Frontier
Copyright ©The Author(s) 2017. Published by Baishideng Publishing Group Inc. All rights reserved.
World J Gastrointest Oncol. Mar 15, 2017; 9(3): 105-120
Published online Mar 15, 2017. doi: 10.4251/wjgo.v9.i3.105
CpG island methylator phenotype in adenocarcinomas from the digestive tract: Methods, conclusions, and controversies
Francisco Sánchez-Vega, Valer Gotea, Yun-Ching Chen, Laura Elnitski
Francisco Sánchez-Vega, Valer Gotea, Yun-Ching Chen, Laura Elnitski, Genomic Functional Analysis Section, National Human Genome Research Institute, National Institutes of Health, Rockville, MD 20852, United States
Author contributions: Sánchez-Vega F, Gotea V, Chen YC and Elnitski L have all read and approved the final manuscript; Elnitski L developed the idea and supervised the research; Sánchez-Vega F, Gotea V and Chen YC generated and analyzed data; and all authors contributed to the writing and editing of the final manuscript; Sánchez-Vega F and Gotea V contributed equally to this work.
Conflict-of-interest statement: None.
Open-Access: This article is an open-access article which was selected by an in-house editor and fully peer-reviewed by external reviewers. It is distributed in accordance with the Creative Commons Attribution Non Commercial (CC BY-NC 4.0) license, which permits others to distribute, remix, adapt, build upon this work non-commercially, and license their derivative works on different terms, provided the original work is properly cited and the use is non-commercial. See: http://creativecommons.org/licenses/by-nc/4.0/
Correspondence to: Laura Elnitski, PhD, Senior Investigator, Head, Genomic Functional Analysis Section, National Human Genome Research Institute, National Institutes of Health, 5625 Fishers Lane, Rockville, MD 20852, United States. elnitski@mail.nih.gov
Telephone: +1-301-4510265 Fax: +1-301-4356170
Received: June 2, 2016
Peer-review started: June 6, 2016
First decision: September 2, 2016
Revised: November 3, 2016
Accepted: January 2, 2017
Article in press: January 3, 2017
Published online: March 15, 2017
Processing time: 280 Days and 10.3 Hours
Abstract

Over the last two decades, cancer-related alterations in DNA methylation that regulate transcription have been reported for a variety of tumors of the gastrointestinal tract. Due to its relevance for translational research, great emphasis has been placed on the analysis and molecular characterization of the CpG island methylator phenotype (CIMP), defined as widespread hypermethylation of CpG islands in clinically distinct subsets of cancer patients. Here, we present an overview of previous work in this field and also explore some open questions using cross-platform data for esophageal, gastric, and colorectal adenocarcinomas from The Cancer Genome Atlas. We provide a data-driven, pan-gastrointestinal stratification of individual samples based on CIMP status and we investigate correlations with oncogenic alterations, including somatic mutations and epigenetic silencing of tumor suppressor genes. Besides known events in CIMP such as BRAF V600E mutation, CDKN2A silencing or MLH1 inactivation, we discuss the potential role of emerging actors such as Wnt pathway deregulation through truncating mutations in RNF43 and epigenetic silencing of WIF1. Our results highlight the existence of molecular similarities that are superimposed over a larger backbone of tissue-specific features and can be exploited to reduce heterogeneity of response in clinical trials.
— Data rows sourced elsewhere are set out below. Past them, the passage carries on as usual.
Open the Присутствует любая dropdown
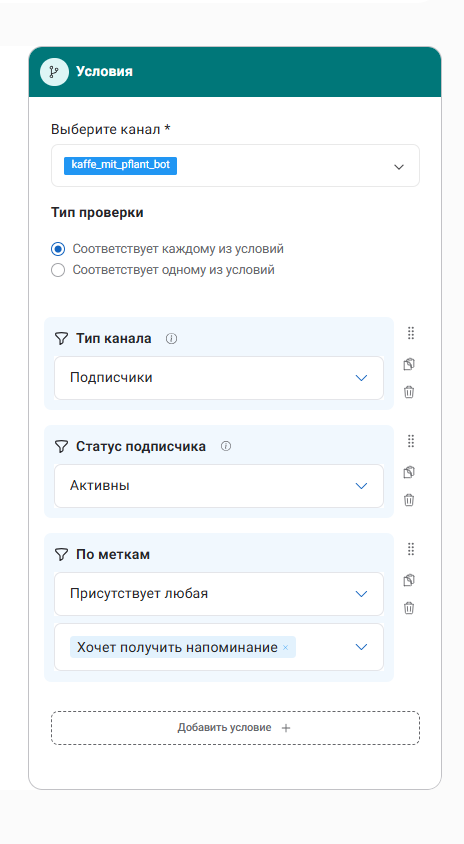464x844 pixels. 219,594

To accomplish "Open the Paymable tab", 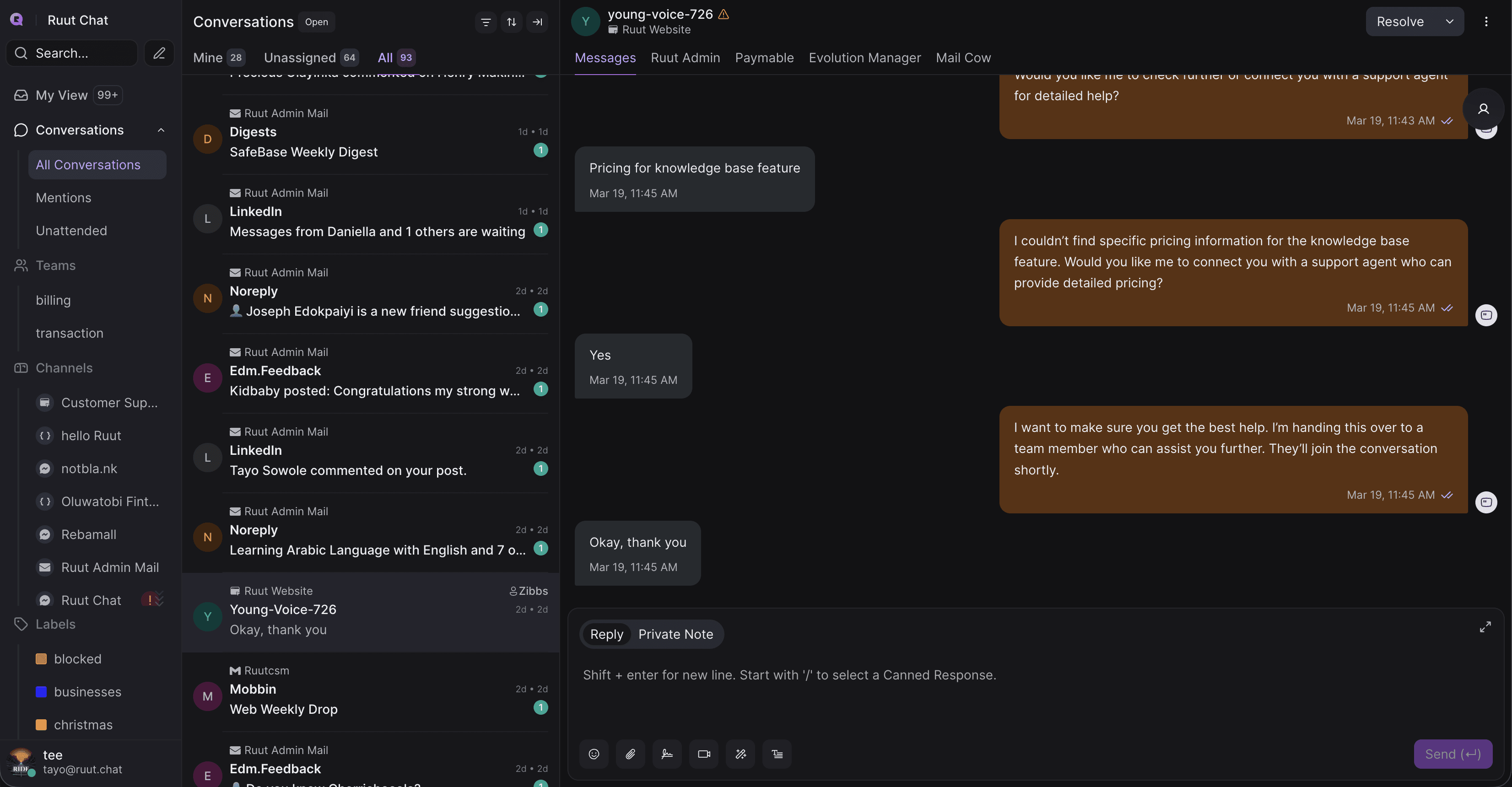I will 764,58.
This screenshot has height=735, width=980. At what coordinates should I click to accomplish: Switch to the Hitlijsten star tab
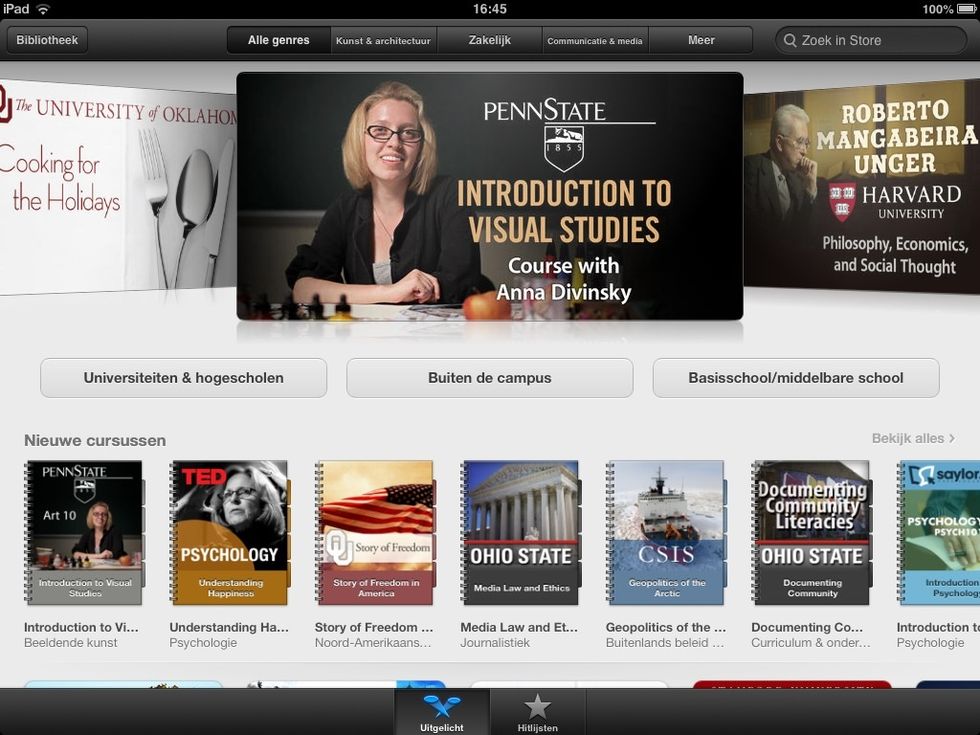point(538,712)
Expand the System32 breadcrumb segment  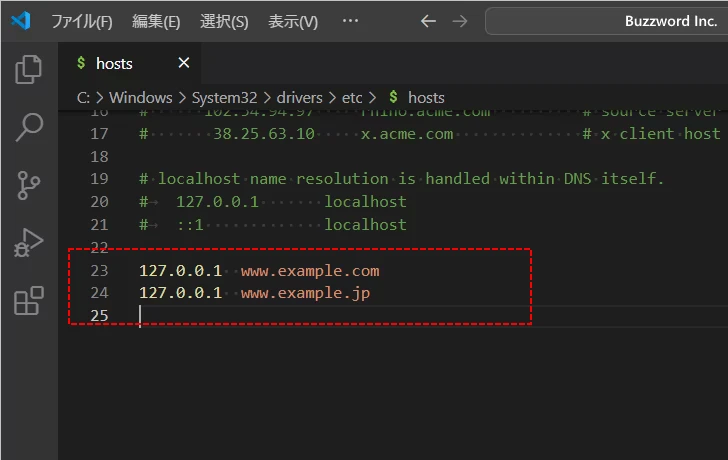[x=226, y=97]
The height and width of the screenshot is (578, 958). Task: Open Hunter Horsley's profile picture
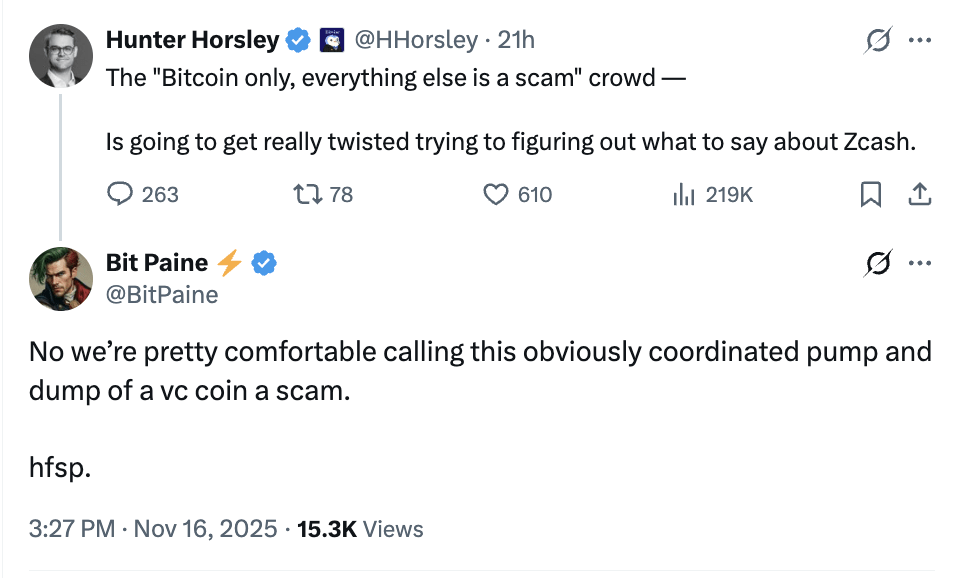point(62,55)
Keywords: CpG island methylator phenotype; CpG island; Promoter; DNA methylation; Hypermethylation; Gastrointestinal cancer

Core tip: Awareness of the CpG island methylator phenotype (CIMP) is growing for all adenocarcinomas. Here, we summarize previous work on the topic and discuss unanswered questions regarding commonalities and differences of CIMP tumors from esophageal, gastric, and colorectal adenocarcinomas, where data has been made available from the Cancer Genome Atlas. Our analysis includes a review of our pan-cancer method to stratify tumors based on CIMP and addresses the most frequent mutations found in those samples. We include new data implicating truncating mutations in RNF43 and silencing of WIF1I. We also describe in detail the methylation of CpG sites within the MLH1 promoter across these tumor types.